Oireachtas Joint and Select Committees

Wednesday, 14 October 2015

Joint Oireachtas Committee on Justice, Defence and Equality

Submissions on Drugs Review: Discussion

2:00 pm

Ms Maura Butler:

The Association for Criminal Justice Research has a broad membership, some of which are of the view that decriminalisation is not a good idea, while others are in favour. Second, it is important to indicate that the views expressed in this submission are those of the ACJRD in its independent capacity and are not those of the ACJRD members' organisations or their employers. I propose to present a résumé as required, but before doing so I wish to state that I am very obliged to both Professor Catherine Comiskey and Denis Murray for assisting the ACJRD in compiling this submission. Mr. Murray is a family therapist. Ms Comiskey is a professor who has kindly agreed to attend today to assist the committee with her very broad research knowledge and statistics on this area, for which I thank her.

Initially, in the ACJRD submission, we raised some queries about the Lisbon document. We pointed out that it might be useful to the discussion to have the following: more data on the less positive or negative results of the Portuguese policy; empirical evidence to support the contention that the criminalisation of addicts was counterproductive and prevented them from seeking help; the metrics that determine what "personal use" quantities might be; the resource implications in Portugal of reporting to the Commission for Addiction Dissuasion; information on whether the Portuguese State has power to require treatment, the type of follow-up treatment and how it might work; data showing that users gained full-time employment and did not go back to drugs, which was mentioned in the report, but without supporting data; and statistical analysis of the outcome in Portugal over the past 15 years.

In relation to literature reviews in this area, ACJRD would like to point to its 2013 annual conference paper, entitled Preventable Harm: Criminal Justice, Communities & Civil Society, which examined the matter before today's committee. On a previous occasion we made presentations on the relationship between gangland crime and drugs, which we feel ought to influence this particular discussion.

With regard to research, I am obliged to Professor Comiskey, who will elucidate this matter later on. Research conducted by the National Advisory Committee on Drugs and Alcohol has indicated that the use of illegal drugs is widespread and spans all age groups in Irish society. A NACDA report in 2009 demonstrates that in 2006, the number of persons who used opiates in this country was over 20,000, which means 7.2 persons per 1,000 of population. International research has shown that treatment for opiate use works, but more is needed in terms of rehabilitation and recovery. It also demonstrates that access to drug treatment reduced levels of crime and improved social functioning. The ROSIE Study, which wasconducted in Ireland by Professor Comiskey, is indicative of a similar position in this jurisdiction.
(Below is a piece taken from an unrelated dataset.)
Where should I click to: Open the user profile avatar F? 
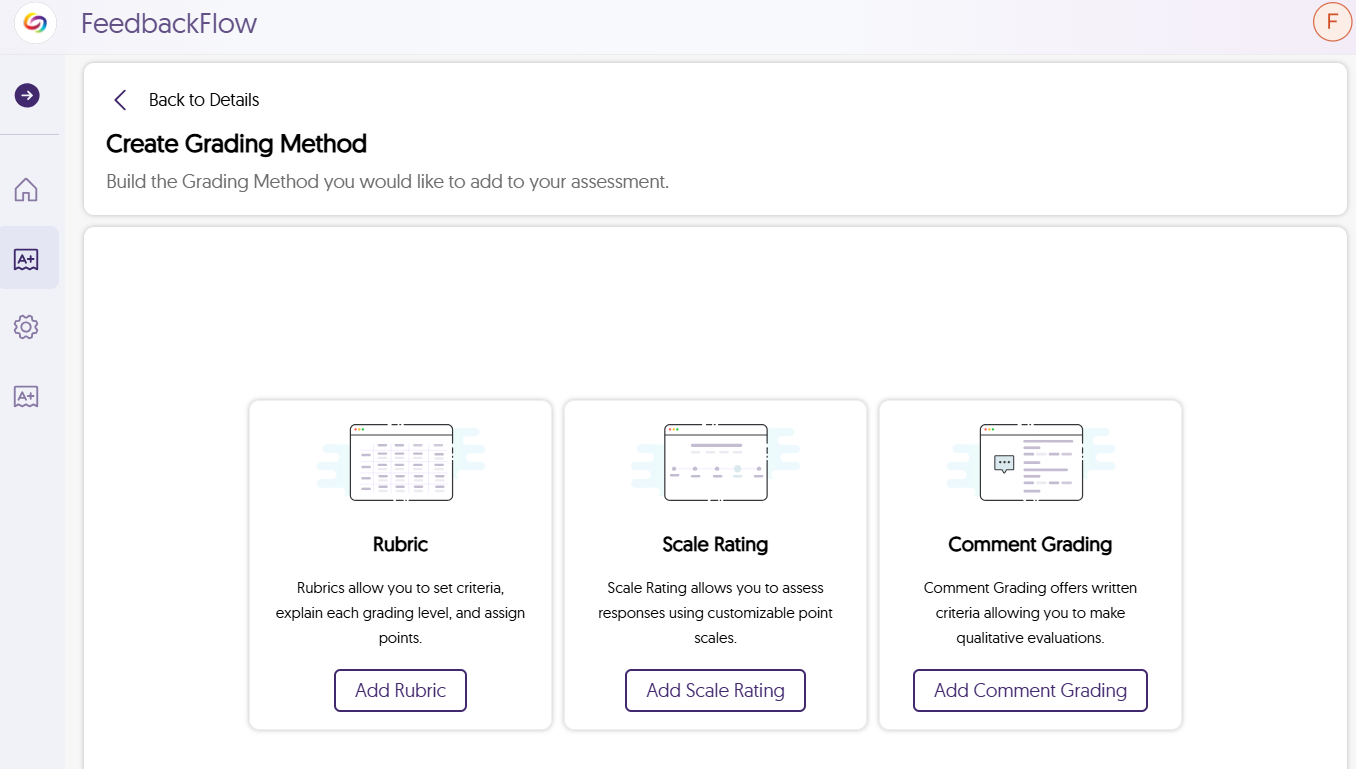1331,22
In terms of the promotion of health and well-being, we support what Mr. Carey said a few moments ago about the necessity for a health framework. A study carried out by Youth Work Ireland in Cork in 2011 indicated that social interventions, rather than a medical or legal approach, offered the best outcomes. Also, family therapists reporting on the outcomes of regular contact with the Garda by young people with regard to purchasing alcohol, around which there is a lack of regulation, have suggested that there is a need to promote health and well-being if a policy of decriminalisation of certain drugs is to be pursued. Family therapists also suggested, in terms of adolescent addiction services, that they had a preference for putting resources into early intervention and protective or preventative measures. Furthermore, statistics from the HSE for 2013, which are in the submission, show that a high and increasing level of contact with young people who have multiple addiction support needs must involve the child and adolescent mental health services, CAMHS, and child protection services.
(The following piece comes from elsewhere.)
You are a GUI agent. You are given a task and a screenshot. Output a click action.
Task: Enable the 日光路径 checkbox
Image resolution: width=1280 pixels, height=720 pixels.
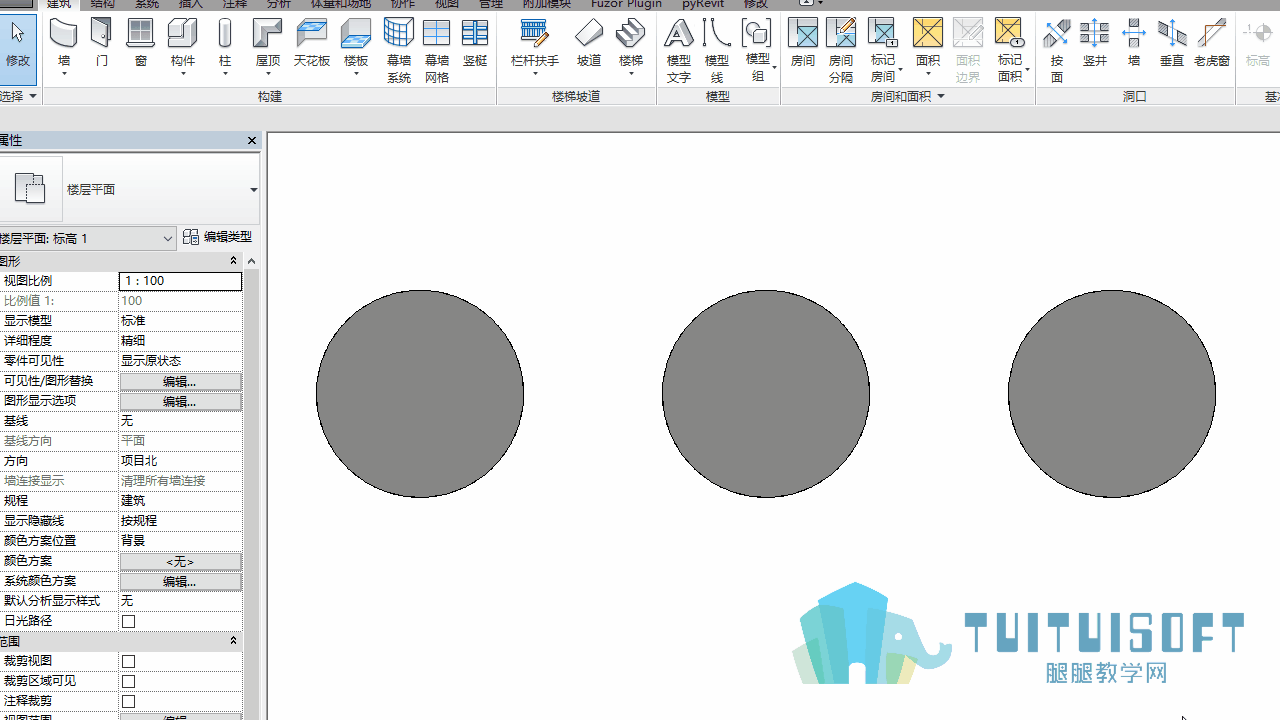pyautogui.click(x=128, y=621)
Issues of self-esteem, indebtedness, poor school attendance, lack of motivation, memory loss and mental health concerns are often minimised by young people as separate from their substance use. The changing profile of drug use presents challenges to services in terms of establishing a broad range of treatment responses. A study by the Family Support Network of Ireland highlights that intimidation and threats of violence are increasing among families whose members have drug-related debts. A study comparing various therapeutic responses revealed that multi-dimensional family therapy, MDFT, produced better outcomes for young people.

In conclusion, we suggest that we need more empirical data on how the Portuguese experience worked out. We need to learn from literature review and research, both nationally and internationally. Primarily, treatment is key for drug addiction, and there is a correlation between treatment and reduced crime rates. Plus, any proposed decriminalisation must be done within a health and well-being promotion framework. Adolescents are already a particularly vulnerable group with respect to addiction, requiring early intervention and protective or preventative measures. They require a singular focus in the context of any proposed decriminalisation of the use of certain drugs. All of those matters have huge resource implications, as previous speakers have mentioned, and that is a view that we support.